Enum MusicGenModelSize
Specifies the size variant of the MusicGen model.
public enum MusicGenModelSize
Fields
Large = 2Large model variant (3.3B parameters).
- Text encoder: 1024 hidden dim
- LM: 2048 hidden dim, 48 layers, 16 heads
- Highest quality, requires significant GPU memory
Medium = 1Medium model variant (1.5B parameters). Default choice.
- Text encoder: 768 hidden dim
- LM: 1536 hidden dim, 24 layers, 16 heads
- Good balance of quality and speed
Melody = 3Melody model variant (1.5B parameters).
- Same architecture as Medium
- Additionally conditioned on melody input
- Can generate music that follows a given melody
Small = 0Small model variant (300M parameters).
- Text encoder: 256 hidden dim
- LM: 1024 hidden dim, 24 layers, 16 heads
- Fast inference, suitable for real-time applications
Stereo = 4Stereo model variant (1.5B parameters).
- Same architecture as Medium
- Generates stereo audio output
- Uses additional codebook for left/right channel separation
Remarks
MusicGen comes in different sizes balancing quality and computational requirements.
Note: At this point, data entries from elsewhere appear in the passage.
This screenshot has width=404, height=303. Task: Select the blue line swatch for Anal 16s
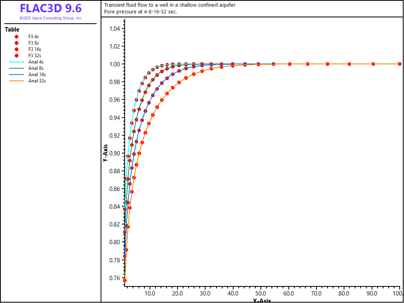[x=17, y=75]
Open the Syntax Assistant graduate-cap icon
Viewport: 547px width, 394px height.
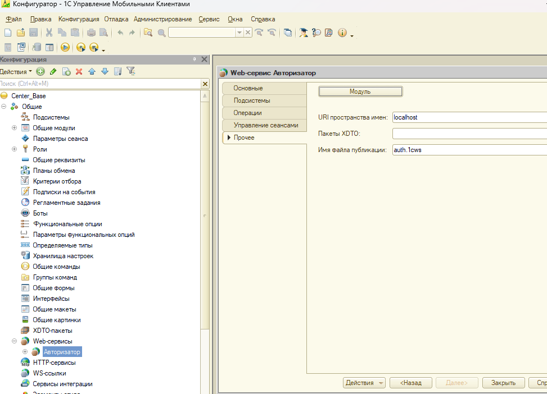[304, 33]
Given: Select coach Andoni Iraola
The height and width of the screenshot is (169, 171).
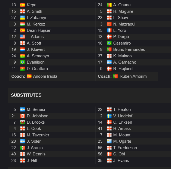Looking at the screenshot, I should tap(45, 76).
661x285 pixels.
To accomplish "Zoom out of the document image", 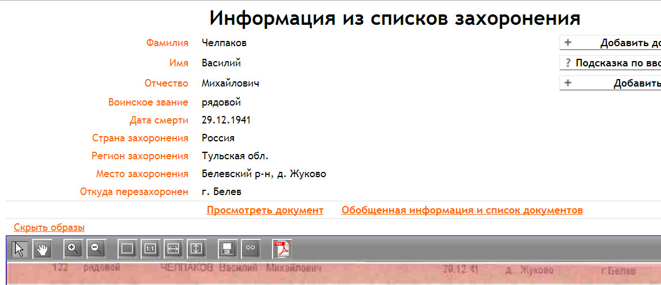I will click(x=96, y=249).
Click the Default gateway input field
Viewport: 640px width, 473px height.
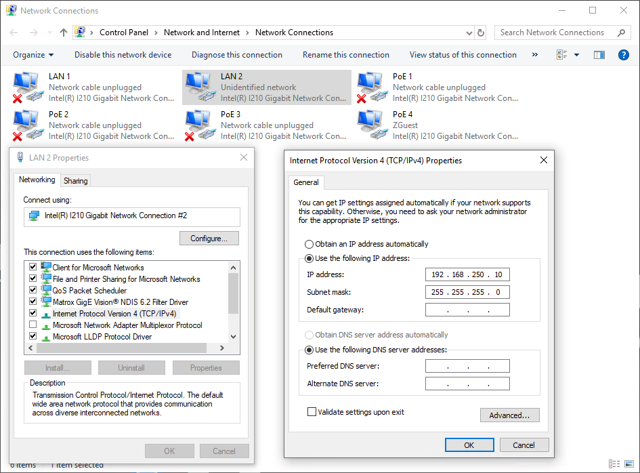[x=467, y=310]
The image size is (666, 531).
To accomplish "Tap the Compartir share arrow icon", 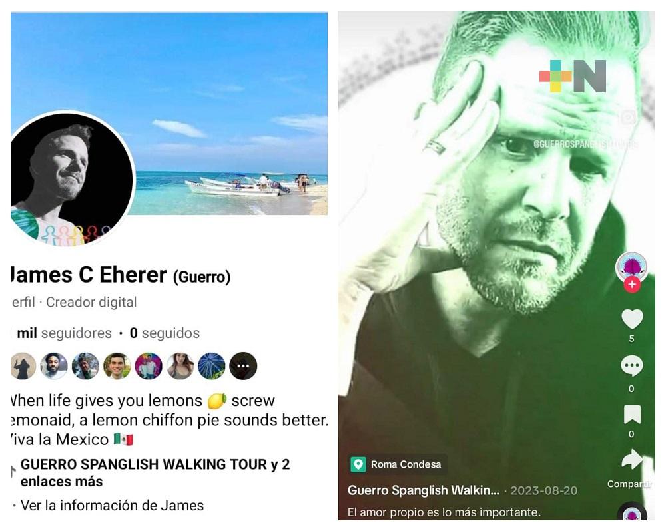I will click(631, 459).
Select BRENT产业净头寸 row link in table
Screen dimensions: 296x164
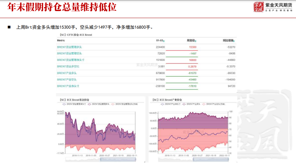click(68, 86)
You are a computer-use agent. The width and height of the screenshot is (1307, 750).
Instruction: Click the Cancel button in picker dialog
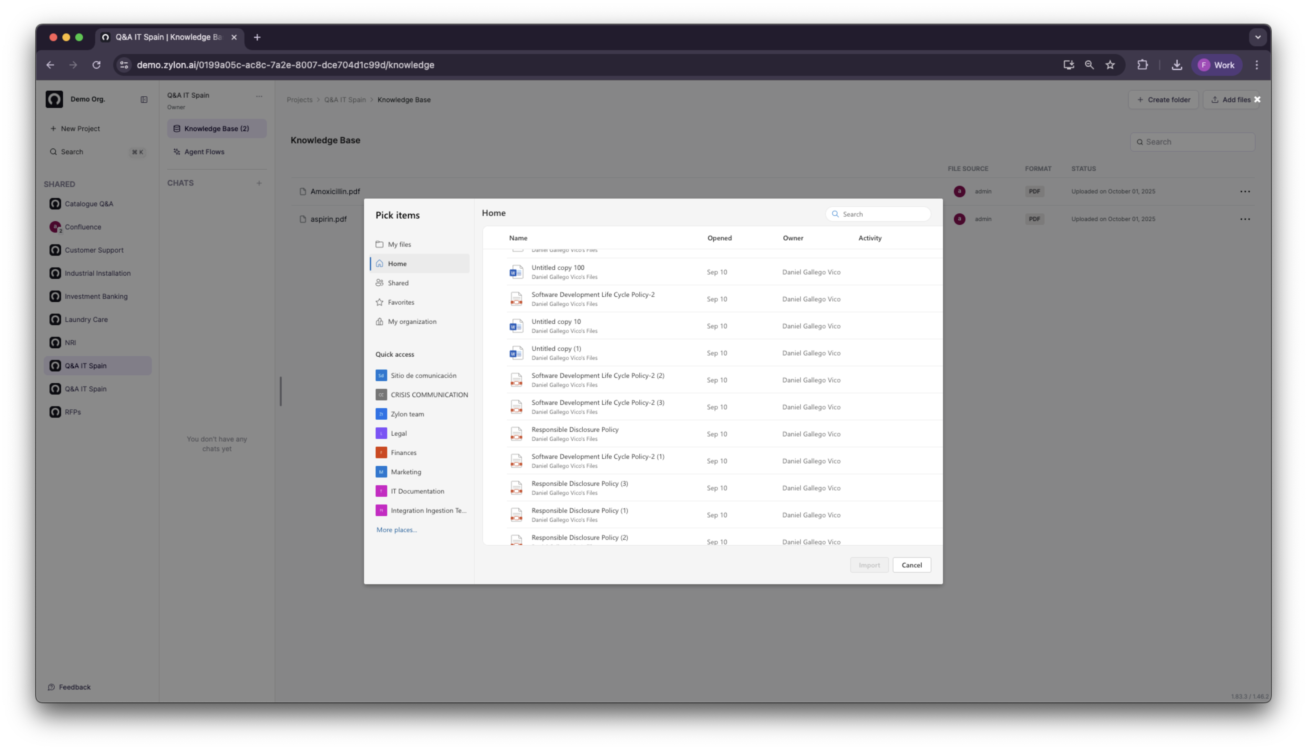click(x=911, y=565)
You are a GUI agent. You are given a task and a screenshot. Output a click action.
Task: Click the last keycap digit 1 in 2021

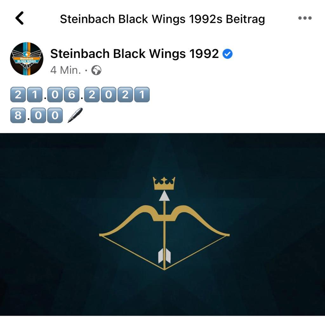[142, 95]
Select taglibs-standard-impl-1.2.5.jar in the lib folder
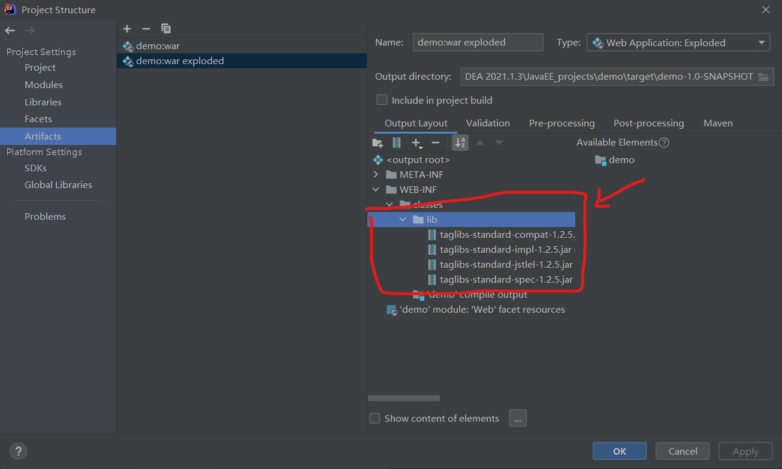Screen dimensions: 782x469 [x=506, y=249]
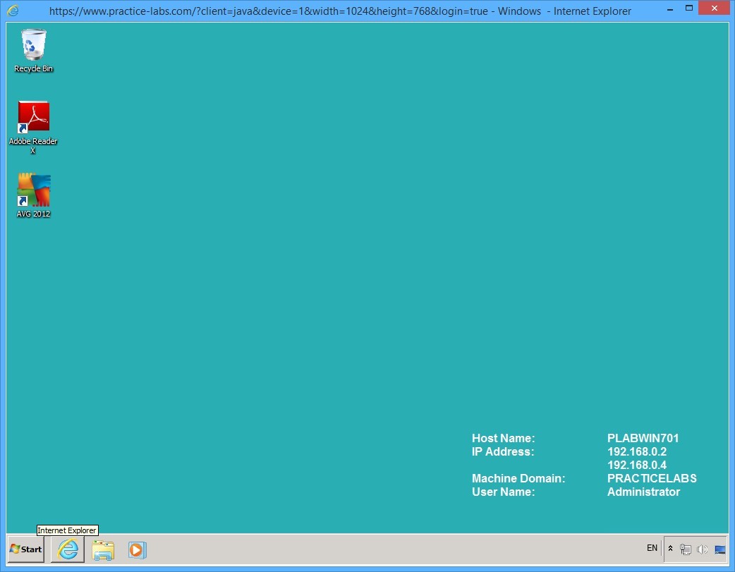Open the volume control via the speaker icon

[x=703, y=549]
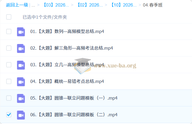192x124 pixels.
Task: Toggle the select-all checkbox in header
Action: [x=9, y=17]
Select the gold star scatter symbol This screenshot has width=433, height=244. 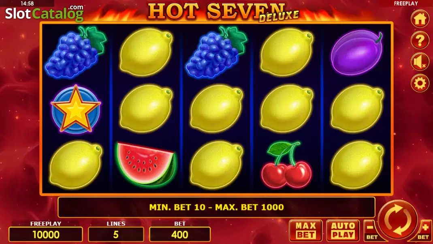[x=76, y=109]
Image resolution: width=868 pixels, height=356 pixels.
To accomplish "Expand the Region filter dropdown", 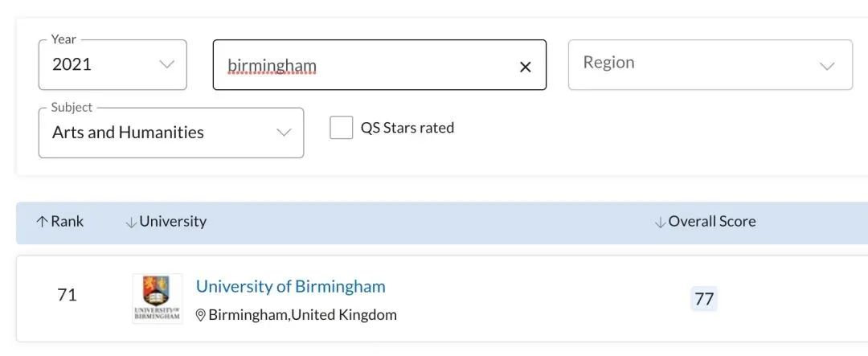I will [710, 65].

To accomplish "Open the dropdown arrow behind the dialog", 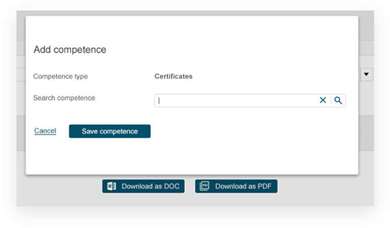I will (366, 74).
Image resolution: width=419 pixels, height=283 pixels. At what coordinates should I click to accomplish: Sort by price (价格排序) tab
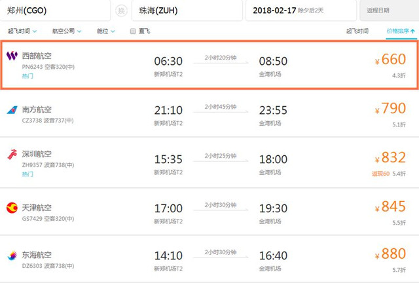pos(400,31)

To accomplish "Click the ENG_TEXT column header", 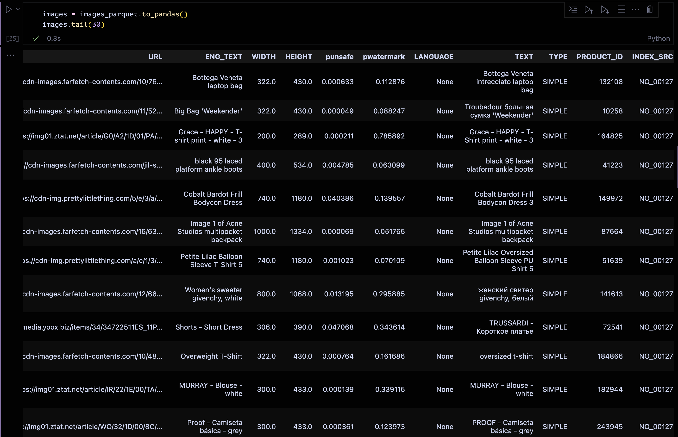I will tap(224, 57).
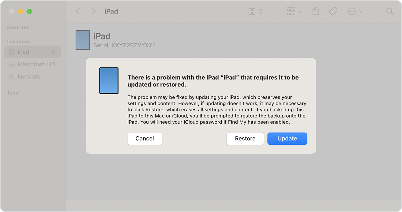Dismiss the dialog with Cancel

pos(145,138)
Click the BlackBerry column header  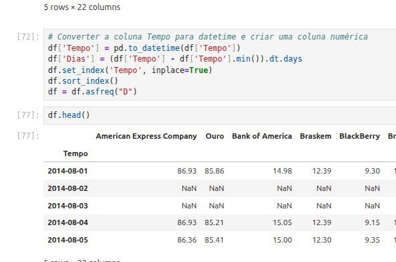(359, 136)
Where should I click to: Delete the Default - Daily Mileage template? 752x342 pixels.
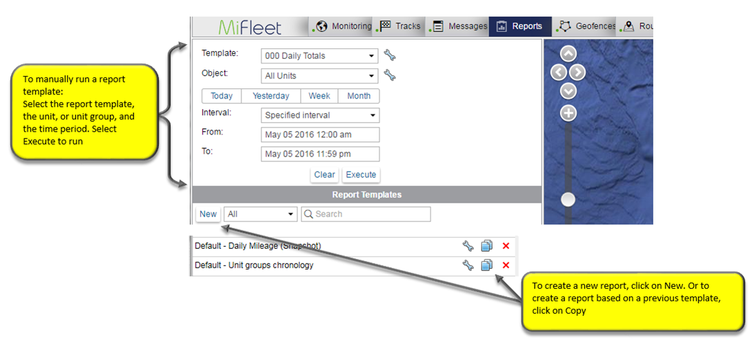(506, 246)
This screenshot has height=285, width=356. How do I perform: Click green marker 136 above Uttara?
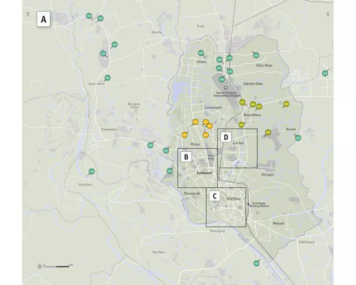(201, 53)
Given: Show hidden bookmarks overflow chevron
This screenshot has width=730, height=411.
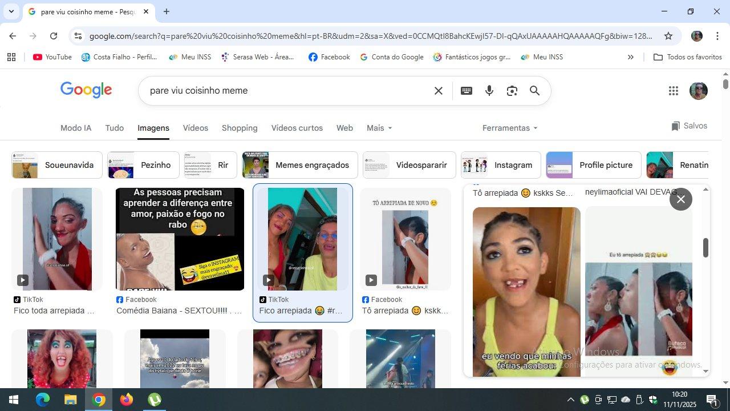Looking at the screenshot, I should pos(630,57).
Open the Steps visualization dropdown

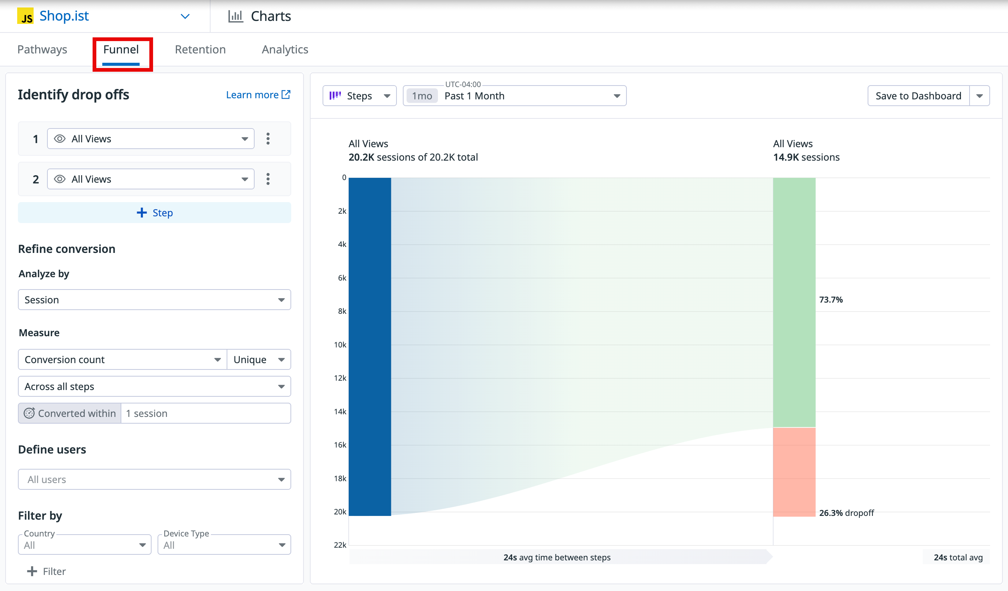359,96
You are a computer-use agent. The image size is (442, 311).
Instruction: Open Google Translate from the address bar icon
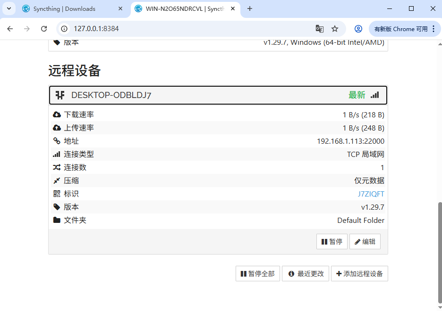(x=320, y=29)
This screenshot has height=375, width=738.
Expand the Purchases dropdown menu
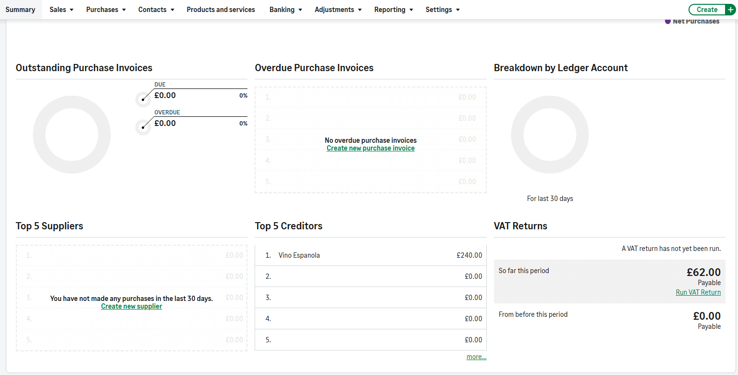[106, 10]
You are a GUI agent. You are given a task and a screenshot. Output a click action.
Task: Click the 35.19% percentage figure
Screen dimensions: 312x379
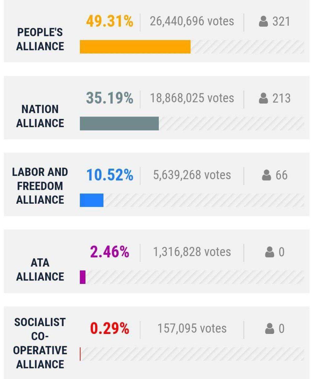tap(109, 98)
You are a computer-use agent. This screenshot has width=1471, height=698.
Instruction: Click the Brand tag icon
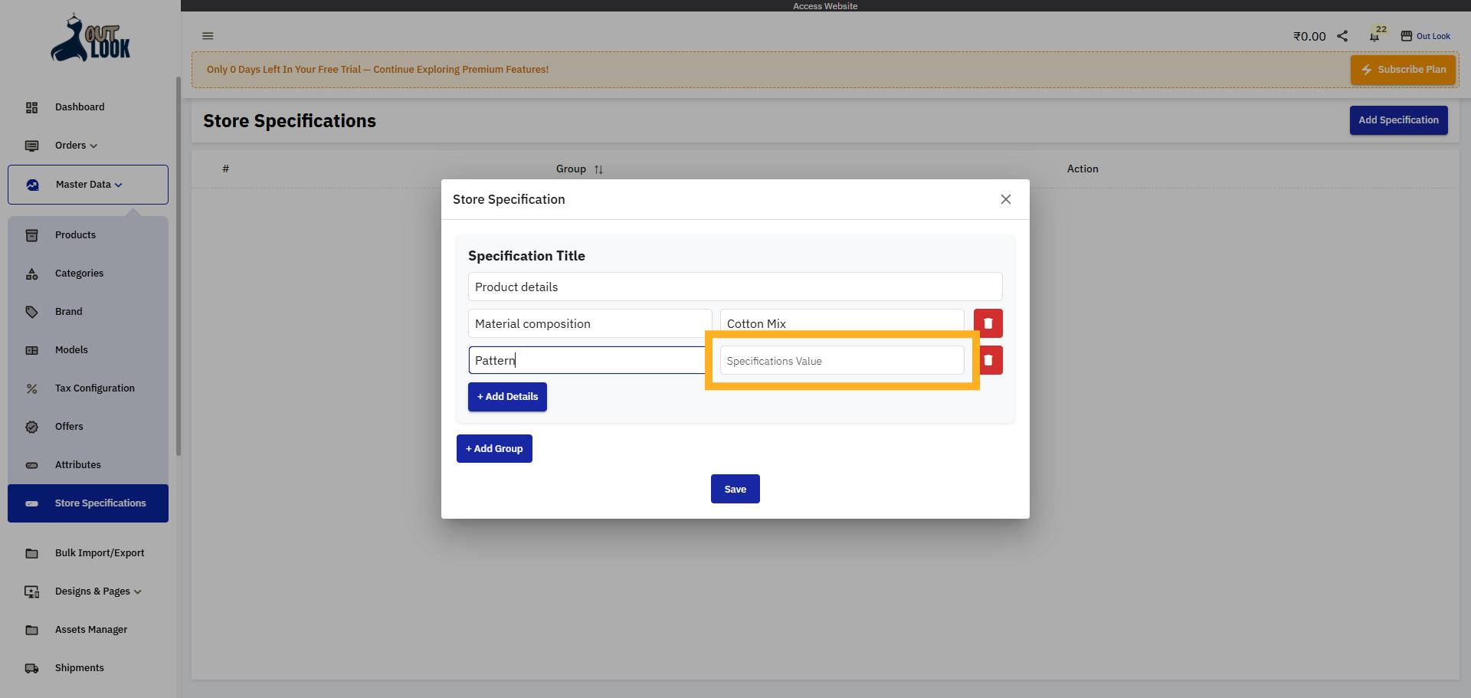31,312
Larger models produce higher quality music but require more memory and compute.
For Beginners: Think of model sizes like different quality levels:
- Small: Fast generation, good for experimentation (300M parameters)
- Medium: Balanced quality and speed (1.5B parameters)
- Large: Best quality, requires more resources (3.3B parameters)